Early feeding challenges predict later feeding challenge’s type and severity in autistic children

Auderau story feeding with mom

By Charlene N. Rivera-Bonet | Waisman Science Writer

Karla Ausderau’s lab uses identity-first language in alignment with the majority preference of the autistic community. This story reflects that preference.

Karla Ausderau, PhD
Karla Ausderau, PhD

Feeding challenges seen in an autistic child’s first few years can help predict the type and severity of feeding challenges the child may experience later on. This finding, from the lab of Karla Ausderau, PhD, associate professor of kinesiology and Waisman investigator, shows the importance of attending to feeding challenges early in childhood to identify children that are at risk for more severe feeding challenges and offer early intervention to help prevent health issues later as older children.

Feeding challenges are a common concern for autistic children and their families, presenting in around 84% of autistic kids. These challenges can include a selective intake of foods, limited food variety, responses to food such as refusal, or other difficulties that interfere with the acceptance of food or mealtime preparation. They present in different ways but can be classified as sensory, behavioral, oral motor or gastrointestinal.

Children with feeding challenges have a higher risk of negative health, nutritional, developmental, social, and family outcomes. “Feeding challenges impact a child’s entire life. They’re such a large part of your daily routine. You eat three meals a day and multiple snacks a day. So, eating is a large percentage of your time,” says Brittany St. John, PhD, former graduate student in Ausderau’s lab, current Fulbright Postdoctoral Scholar at the Olga Tennison Autism Research Center and first author of the study. Eating also happens in many contexts and settings such as at home, school, the community, and birthday parties. “So, if eating is hard, all of those settings become hard,” she adds. It can also be a challenge for parents as they are constantly switching strategies on how to get their kids to eat more.

The aim of the study was to better understand how feeding challenges present in autistic children and identify factors in early feeding that can predict how feeding challenges will present later on in terms of type and severity.

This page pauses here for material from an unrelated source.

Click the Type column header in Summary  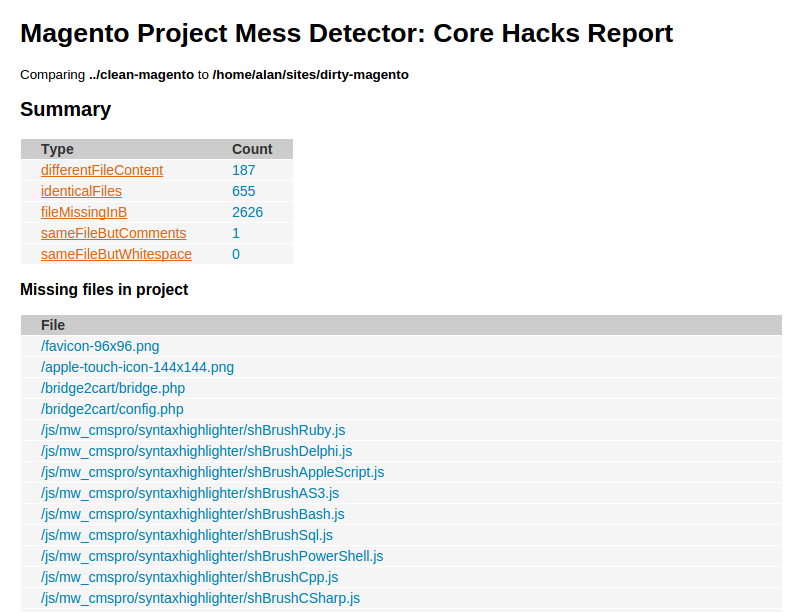point(57,149)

Some autistic children eventually grow out of their feeding challenges, but some have more chronic difficulties. “If we can predict which kids are going to have more of these lifelong challenges we can then intervene early to support them,” Ausderau says.

Brittany St. John, PhD
Brittany St. John, PhD

Feeding challenges, the study found, can emerge early on for autistic children. Caregivers reported that feeding challenges started before their child received an autism diagnosis, suggesting that these feeding challenges, especially for kids who are showing signs of autism, need to be attended to early on.

Difficulty with breast or bottle feeding, difficulty transitioning to baby foods and difficulty transitioning to table or family foods are examples of early feeding challenges, and used to predict feeding challenges later on.

Their results showed that these early feeding challenges were predictors of whether the children would develop a gastrointestinal, sensory, oral motor, or behavioral challenge later on and how severe.

They found that children who early on had difficulty transitioning to table foods and continued to restrict their diet over time were more likely to have feeding challenges that were sensory-based. Previous studies have shown that food selectivity based on the sensory properties of food, texture in particular, is the most common reported feeding challenge.

Oral motor challenges were predicted by all early feeding transitions – breast or bottle feeding, baby foods, and table or family foods. Two of these, breast or bottle and transitioning to baby foods, predicted gastrointestinal challenges.

“[This study] helps remind us that we need to pay attention to some of these early feeding behaviors including transition feeding behaviors that might be important for us to understand to determine what intervention could be helpful now as well as in the future,” Ausderau says.

Sensory feeding challenges, or food selectivity based on the sensory properties of the food such as texture, were the most commonly identified. They were strongly predicted by a difficulty transitioning to table or family foods.

Current models of treatment focus on exposing kids to specific foods in order to desensitize them – known as exposure therapy. The results from this study emphasize the need for a more individualized approach due to the big range of how feeding challenges present in autistic children.

Many providers, St. John points out, take a “let’s wait and see” approach to feeding challenges. This research, however, suggest these need to be addressed early on. “We don’t want to wait until it’s a crisis,” St. John says. They want to start intervention before the child starts having nutritional impacts.

“My biggest takeaway is that feeding challenges that are significant for children are showing up in really early development,” St. John says. “And that we need to start paying attention to those early developing challenges, because there are so many more opportunities for intervention in those first five years than there are down the road for those kids.”